アルツハイマー型認知症の検査と診断

診断のためには、「問診」で症状を詳しく聞く必要があります。さらに「認知機能テスト」や「画像検査」も行われます。 問診では、質問に答えられない時に、「取り繕い」や「振り返り」など、アルツハイマー型認知症に特徴的な反応が現れることがあります。 取り繕いとは、恥ずかしさや自尊心などから、何とかごまかそうと、言い訳や言い逃れをすることです。 振り返りとは、助けを求めて後ろにいる家族に向かって振り返ることです。 認知機能テストでは、MMSEが広く使われています。画像検査では「MRI」や「SPECT」が行われます。


■アルツハイマー型認知症の検査と診断

問診や認知機能検査、画像検査、脳脊髄液検査などを行なう

受診すると、まず問診が行なわれます。もの忘れの状態や以前かかったことのある病気、現在使っている薬などの他、 生活スタイルや職業、現在の状況が以前と比べてどう変わったかなどを、詳細に確認します。 できれば、患者の身近にいる人が一緒に受診するのが理想的です。

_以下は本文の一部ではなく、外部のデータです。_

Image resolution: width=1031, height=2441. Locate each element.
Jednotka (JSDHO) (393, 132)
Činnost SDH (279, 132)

全身と神経系の診察を行なった後、「認知機能検査」が行なわれます。 よく行なわれるのは「ミニメンタルテスト」(MMSE)と呼ばれる検査です。 併せて、「MRI」などの画像検査で脳の形態を調べます。 アルツハイマー特有の脳の形態の変化を調べられるほか、「脳卒中」など、認知症を招く病気の発見も可能です。 しかし、早期には脳の形態の変化が見られない場合もあるため、必要に応じて脳の血流を調べる検査 (SPECT)や、脳の代謝などを調べる検査(PET)など、脳の機能を見る画像検査も行なわれます。 最近では、アルツハイマー型認知症の人の脳にたまる「アミロイド」という物質の沈着の有無を見る画像検査の開発も進んでいます。

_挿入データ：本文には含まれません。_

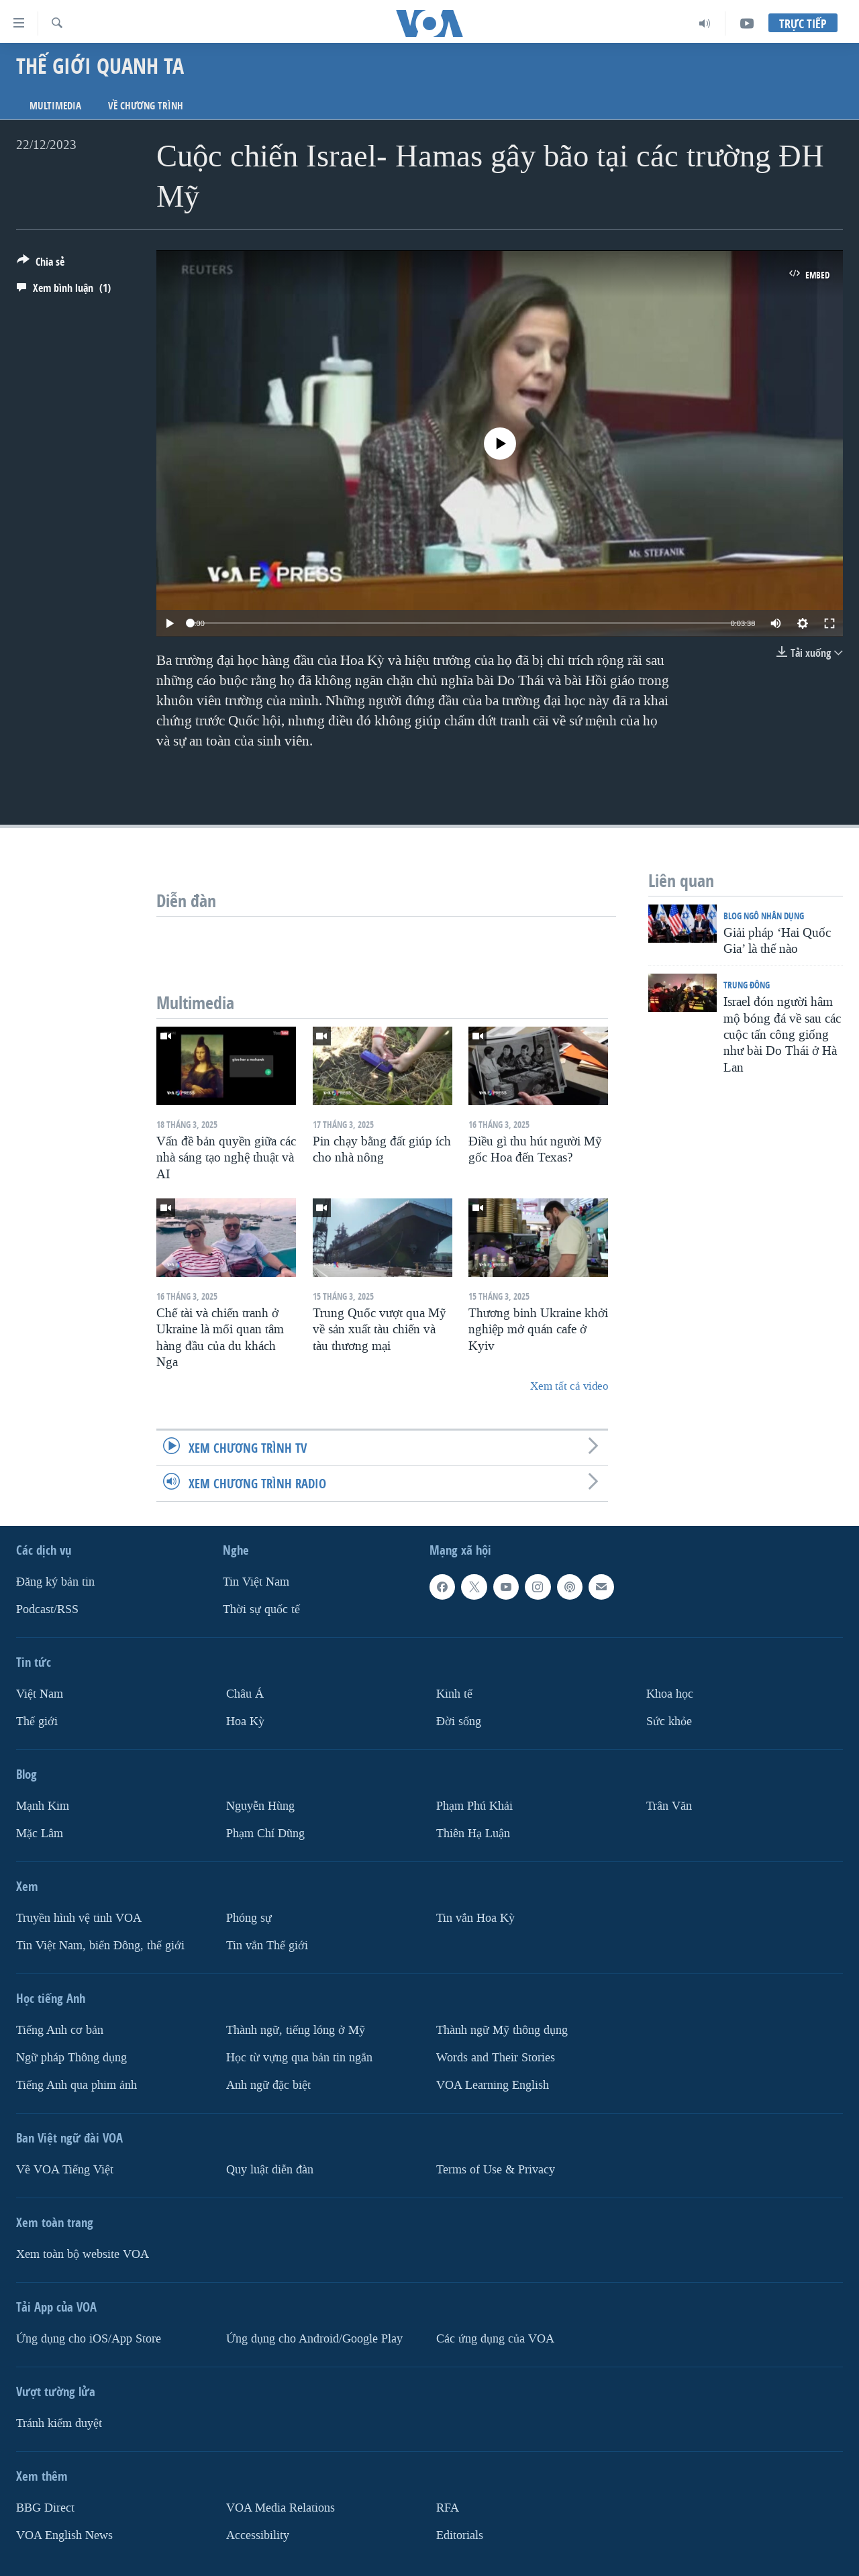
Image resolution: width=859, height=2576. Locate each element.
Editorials (459, 2534)
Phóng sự (249, 1918)
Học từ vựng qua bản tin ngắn (299, 2057)
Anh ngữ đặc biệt (268, 2084)
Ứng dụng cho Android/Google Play (314, 2338)
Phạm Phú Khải (474, 1806)
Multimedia (55, 106)
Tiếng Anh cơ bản (59, 2030)
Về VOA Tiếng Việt (64, 2169)
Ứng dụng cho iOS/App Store (88, 2338)
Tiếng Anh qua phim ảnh (76, 2084)
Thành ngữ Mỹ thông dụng (502, 2030)
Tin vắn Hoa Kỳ (475, 1918)
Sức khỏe (669, 1721)
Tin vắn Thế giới (267, 1945)
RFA (447, 2507)
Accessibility (257, 2534)
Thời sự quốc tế (261, 1609)
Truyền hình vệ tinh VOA (79, 1918)
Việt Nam (39, 1694)
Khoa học (669, 1694)
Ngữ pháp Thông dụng (71, 2057)
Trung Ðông (746, 984)
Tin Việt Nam (256, 1582)
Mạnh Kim (42, 1806)
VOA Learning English (492, 2084)
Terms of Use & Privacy (495, 2169)
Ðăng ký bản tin (55, 1582)
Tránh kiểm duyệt (59, 2422)
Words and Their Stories (495, 2057)
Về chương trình (145, 106)
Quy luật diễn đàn (269, 2169)
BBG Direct (45, 2507)
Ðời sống (458, 1721)
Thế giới (37, 1721)
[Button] (40, 264)
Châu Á (245, 1694)
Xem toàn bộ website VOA (82, 2253)
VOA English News (64, 2534)
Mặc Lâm (39, 1833)
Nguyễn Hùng (260, 1806)
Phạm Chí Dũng (265, 1833)
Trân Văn (669, 1806)
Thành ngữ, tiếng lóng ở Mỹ (295, 2030)
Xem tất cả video (569, 1386)
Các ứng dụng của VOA (495, 2338)
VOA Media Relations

アルツハイマー型認知症の発症と関係する「アミロイドβたんぱく」と「リン酸タウたんぱく」の異常があるかどうかを見るために、 脳の周りを満たす「脳脊髄液」を調べる「脳脊髄液検査」が行なわれることもあります。 ごく初期でも、アルツハイマー型認知症の可能性を高い精度で調べられますが、腰に針を刺す必要があるため、 体への負担がより少ない血液検査で調べる方法が研究されています。


●ミニメンタルテスト(MMSE)

検査を受ける人にいくつか質問をして、口頭や筆記で答えてもらうテストです。 「今年は何年ですか」「今日は何月何日ですか」「ここは何県ですか」などから始まり、 全体で20問程度、30点満点です。各質問の合計点によって、認知機能障害の程度をみます。 軽度認知障害があると、ごく短い間の記憶力を調べる問題を間違えるようになり、 さらに症状が進むにしたがって、合計点が低くなってきます。